The problem with assigning a probability is that you’ve described a single event - and single events don’t have probabilities. (What’s the probability that Africa split from South America?)
You have to imagine extending this to a repeatable process. For instance: Say you visit many families; ignore those with fewer or more than two children; ignore those in which the first child you spot is a girl; ignore those in which the first child you spot was not born on a Tuesday. Now, of those remaining families, note the sex of the unseen child. It will be 50% boys, 50% girls.
You can imagine different Tuesday-boy “experiments” which will have different selection processes and will give you different percentages.
I’m going to again suggest making a 14x14 grid like I described above; it has 196 possibilities.

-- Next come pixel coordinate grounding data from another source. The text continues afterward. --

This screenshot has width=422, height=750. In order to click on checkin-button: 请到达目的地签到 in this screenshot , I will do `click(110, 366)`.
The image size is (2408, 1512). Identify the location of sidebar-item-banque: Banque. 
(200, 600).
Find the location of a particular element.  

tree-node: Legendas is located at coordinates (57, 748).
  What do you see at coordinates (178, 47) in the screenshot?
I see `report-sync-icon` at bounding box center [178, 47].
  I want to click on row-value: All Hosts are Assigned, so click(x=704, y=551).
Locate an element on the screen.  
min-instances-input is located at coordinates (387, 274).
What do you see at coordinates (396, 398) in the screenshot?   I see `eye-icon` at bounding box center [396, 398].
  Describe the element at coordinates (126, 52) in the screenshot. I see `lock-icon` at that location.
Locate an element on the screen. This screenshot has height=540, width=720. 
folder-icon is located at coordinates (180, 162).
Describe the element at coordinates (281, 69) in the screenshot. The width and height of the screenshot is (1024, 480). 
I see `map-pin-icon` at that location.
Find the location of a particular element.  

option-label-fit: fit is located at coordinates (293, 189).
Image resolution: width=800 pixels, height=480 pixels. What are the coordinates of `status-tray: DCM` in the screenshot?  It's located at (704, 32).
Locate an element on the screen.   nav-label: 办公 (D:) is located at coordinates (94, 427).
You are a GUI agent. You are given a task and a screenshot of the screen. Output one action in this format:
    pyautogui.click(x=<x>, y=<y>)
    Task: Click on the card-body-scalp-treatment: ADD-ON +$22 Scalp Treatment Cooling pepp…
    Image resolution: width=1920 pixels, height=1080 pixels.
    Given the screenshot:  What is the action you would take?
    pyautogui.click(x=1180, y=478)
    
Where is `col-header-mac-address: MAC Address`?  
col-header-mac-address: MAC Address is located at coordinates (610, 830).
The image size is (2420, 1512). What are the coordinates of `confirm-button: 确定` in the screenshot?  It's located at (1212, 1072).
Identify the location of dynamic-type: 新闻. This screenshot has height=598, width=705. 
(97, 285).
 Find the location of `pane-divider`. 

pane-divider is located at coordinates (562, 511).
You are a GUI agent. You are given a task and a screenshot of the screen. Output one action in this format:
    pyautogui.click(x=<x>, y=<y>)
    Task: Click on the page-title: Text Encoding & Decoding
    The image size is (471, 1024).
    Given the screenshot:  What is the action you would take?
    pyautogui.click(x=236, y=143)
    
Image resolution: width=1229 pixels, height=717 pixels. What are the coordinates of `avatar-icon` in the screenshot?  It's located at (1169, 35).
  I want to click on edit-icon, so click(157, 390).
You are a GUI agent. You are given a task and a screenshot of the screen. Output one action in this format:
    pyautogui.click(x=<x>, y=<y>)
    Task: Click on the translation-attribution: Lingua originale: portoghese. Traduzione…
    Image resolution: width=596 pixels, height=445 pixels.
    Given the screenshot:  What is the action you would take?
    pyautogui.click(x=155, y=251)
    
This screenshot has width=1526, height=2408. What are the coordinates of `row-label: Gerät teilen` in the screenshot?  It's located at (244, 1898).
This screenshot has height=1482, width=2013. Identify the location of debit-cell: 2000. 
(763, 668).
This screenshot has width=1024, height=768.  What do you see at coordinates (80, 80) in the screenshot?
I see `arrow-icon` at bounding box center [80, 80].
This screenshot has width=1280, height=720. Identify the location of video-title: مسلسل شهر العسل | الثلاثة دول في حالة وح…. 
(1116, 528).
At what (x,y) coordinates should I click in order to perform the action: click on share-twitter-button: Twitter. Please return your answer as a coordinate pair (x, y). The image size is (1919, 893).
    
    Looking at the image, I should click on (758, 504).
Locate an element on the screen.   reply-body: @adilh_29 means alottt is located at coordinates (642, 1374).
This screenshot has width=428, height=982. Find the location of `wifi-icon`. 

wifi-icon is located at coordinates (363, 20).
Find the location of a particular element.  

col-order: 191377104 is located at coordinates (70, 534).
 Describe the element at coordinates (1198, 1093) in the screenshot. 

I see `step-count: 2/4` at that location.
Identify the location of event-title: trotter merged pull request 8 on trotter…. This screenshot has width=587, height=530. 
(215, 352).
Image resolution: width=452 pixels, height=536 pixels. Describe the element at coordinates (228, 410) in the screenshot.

Suppose instead of seeing a child, one of the parents says “We have at least one boy.” At this point you can rule out all 49 of the two-girl possibilities, and you’re left with 147 possibilities. 49 of those are two-boy possibilities, and the other 98 are one boy and one girl.
If instead the parent says “I have a a boy born on a Tuesday”, you can rule out all but 27 of the possibilities. The difference in probability between the two cases comes from having a different set of possibilities in each case.